What to produce
Drop the images; return everything else in the listing below exactly.

Exercise data

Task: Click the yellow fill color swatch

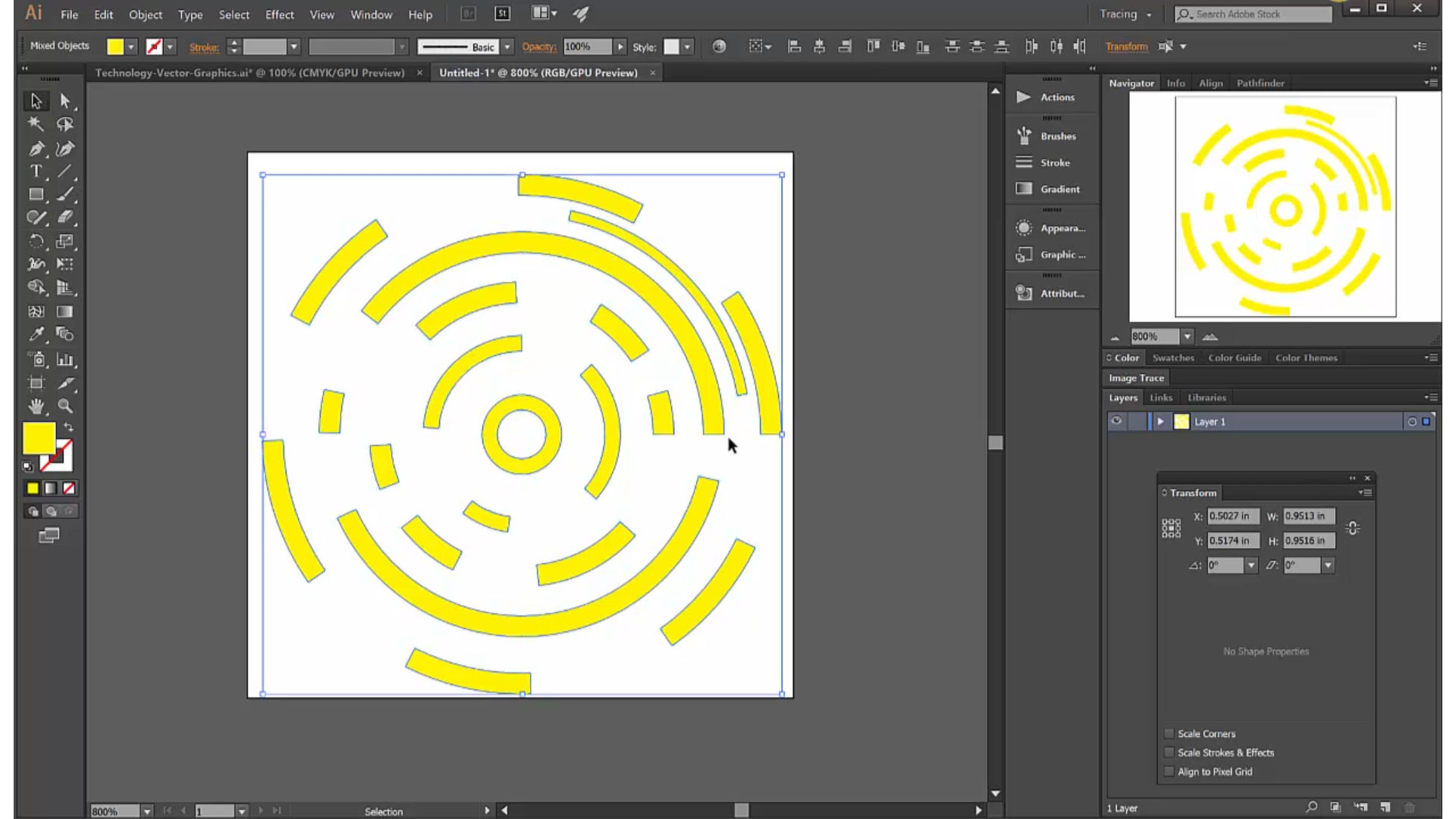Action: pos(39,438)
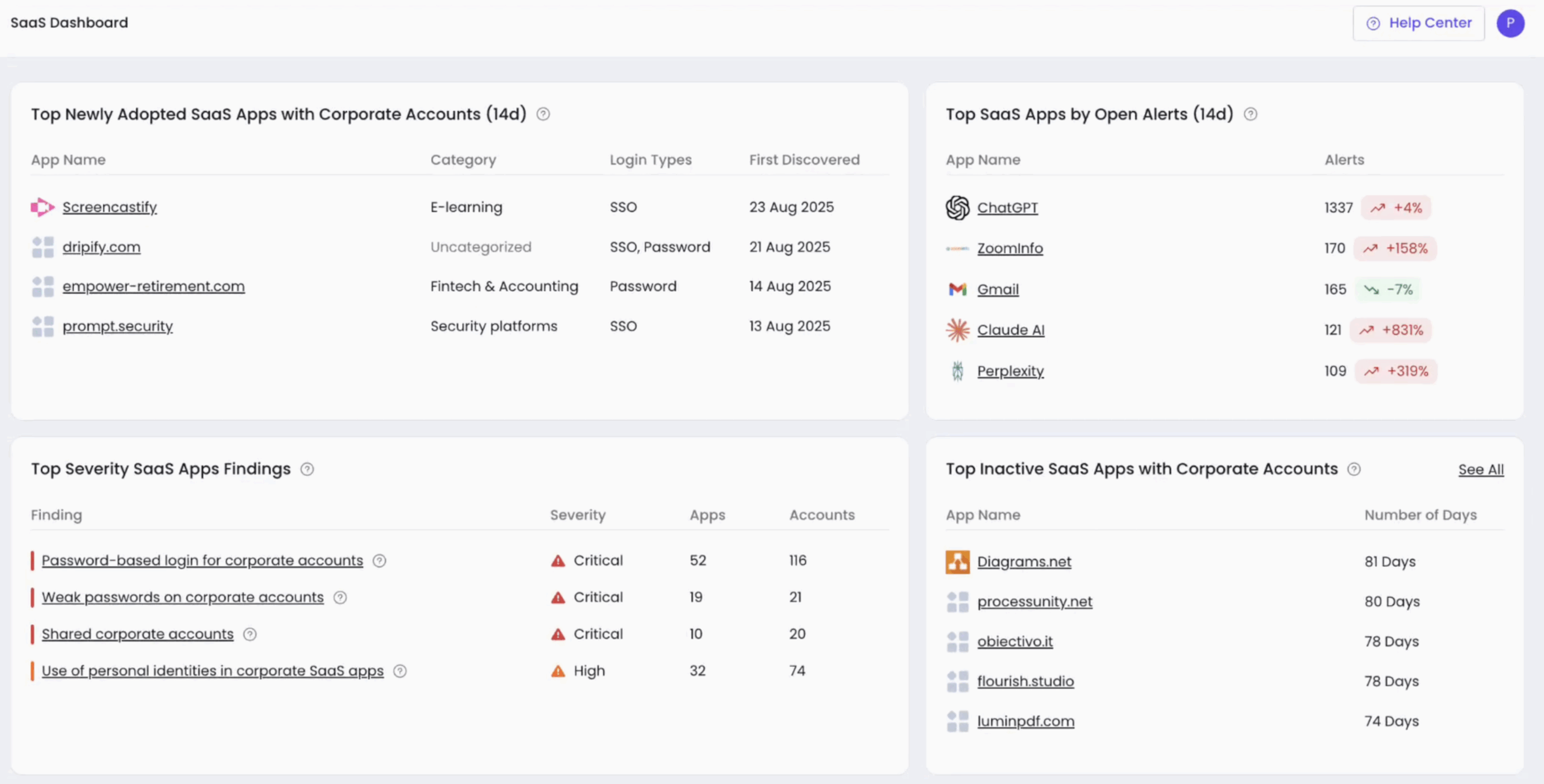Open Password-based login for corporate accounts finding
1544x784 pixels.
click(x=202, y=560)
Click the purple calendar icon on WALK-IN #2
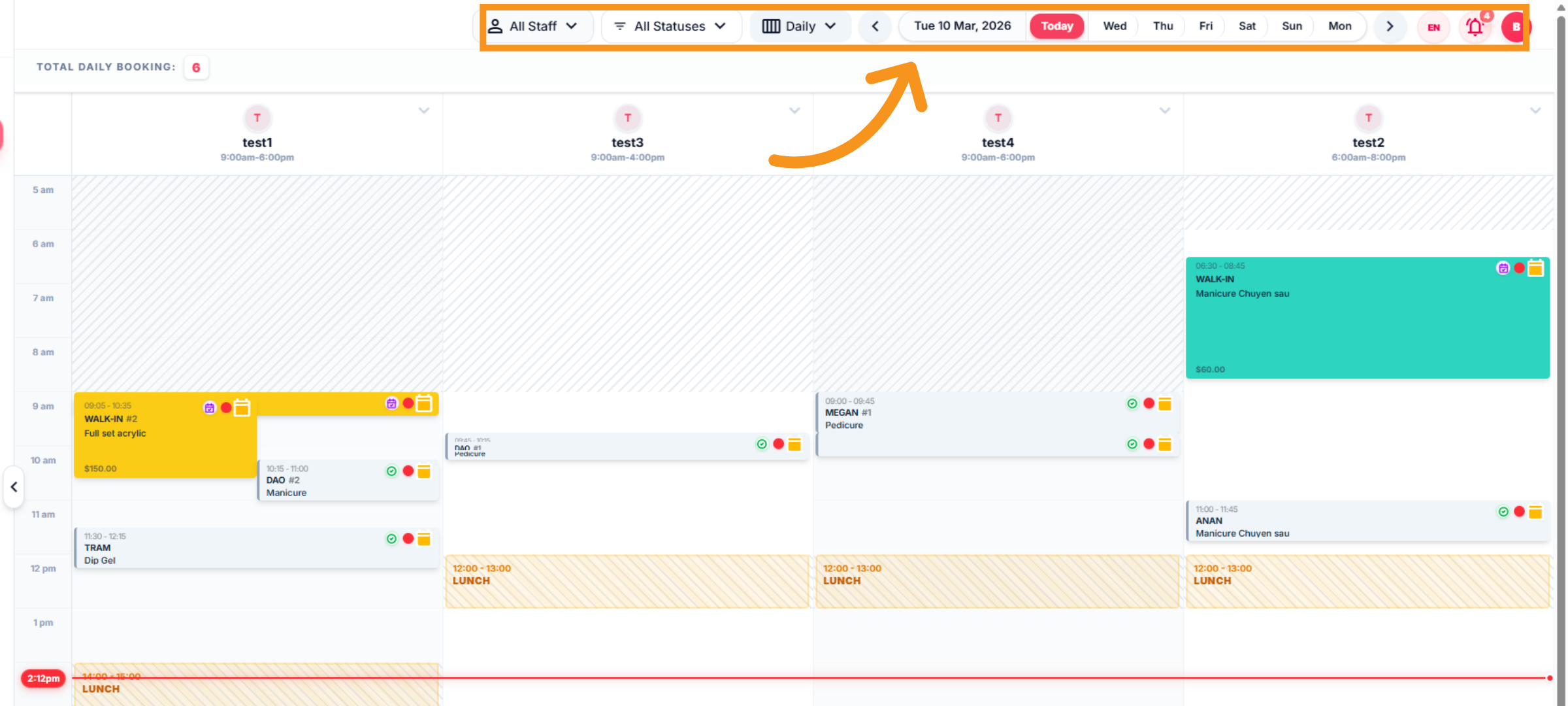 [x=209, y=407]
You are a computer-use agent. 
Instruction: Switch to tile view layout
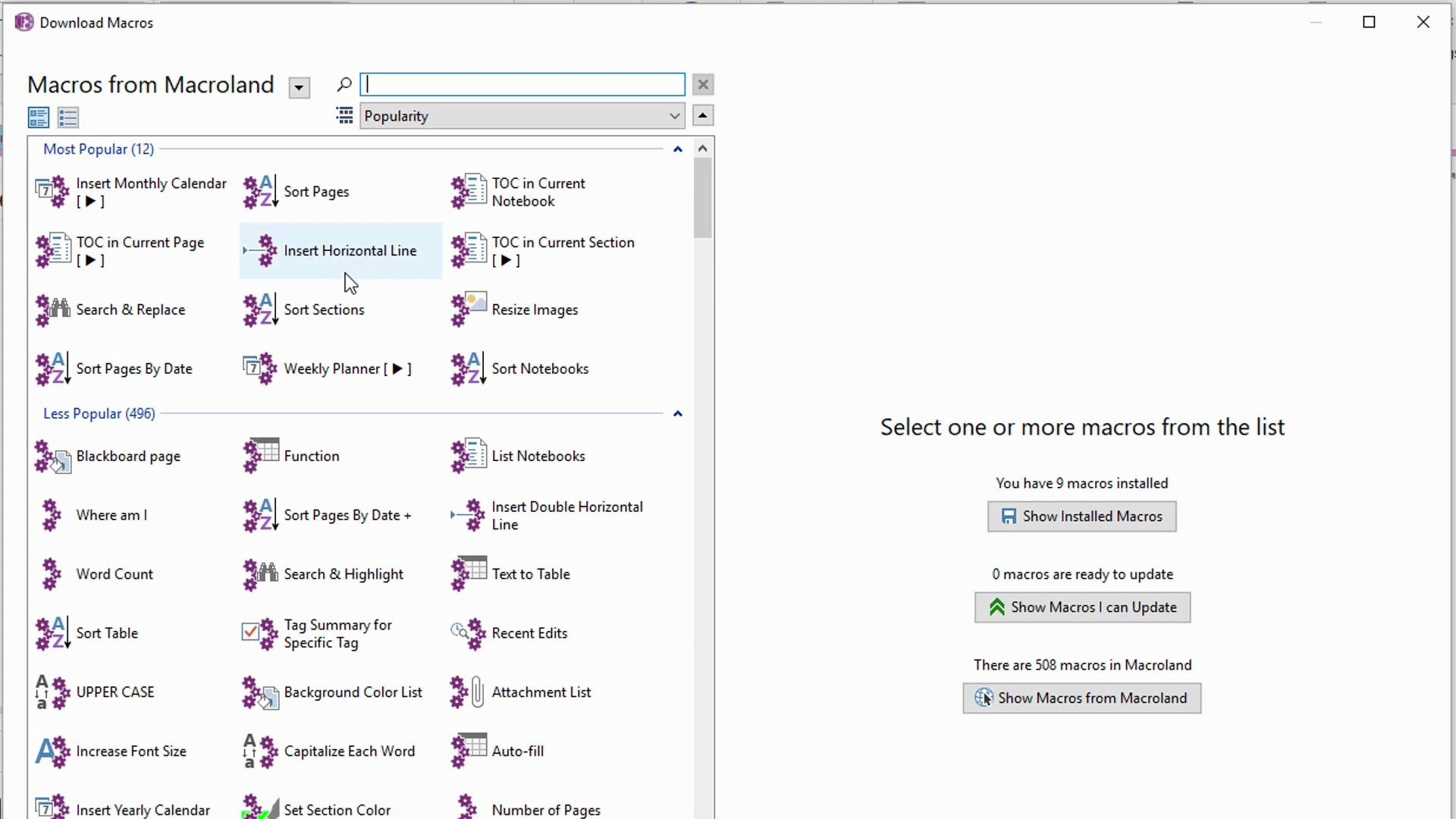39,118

Exercise solution
Task: Click the yellow fill color swatch

Action: pos(39,438)
Open Password-based login for corporate accounts finding
1544x784 pixels.
click(x=202, y=560)
Click the purple calendar icon on WALK-IN #2
 [x=209, y=407]
You are a computer-use agent. 
Instruction: Switch to tile view layout
39,118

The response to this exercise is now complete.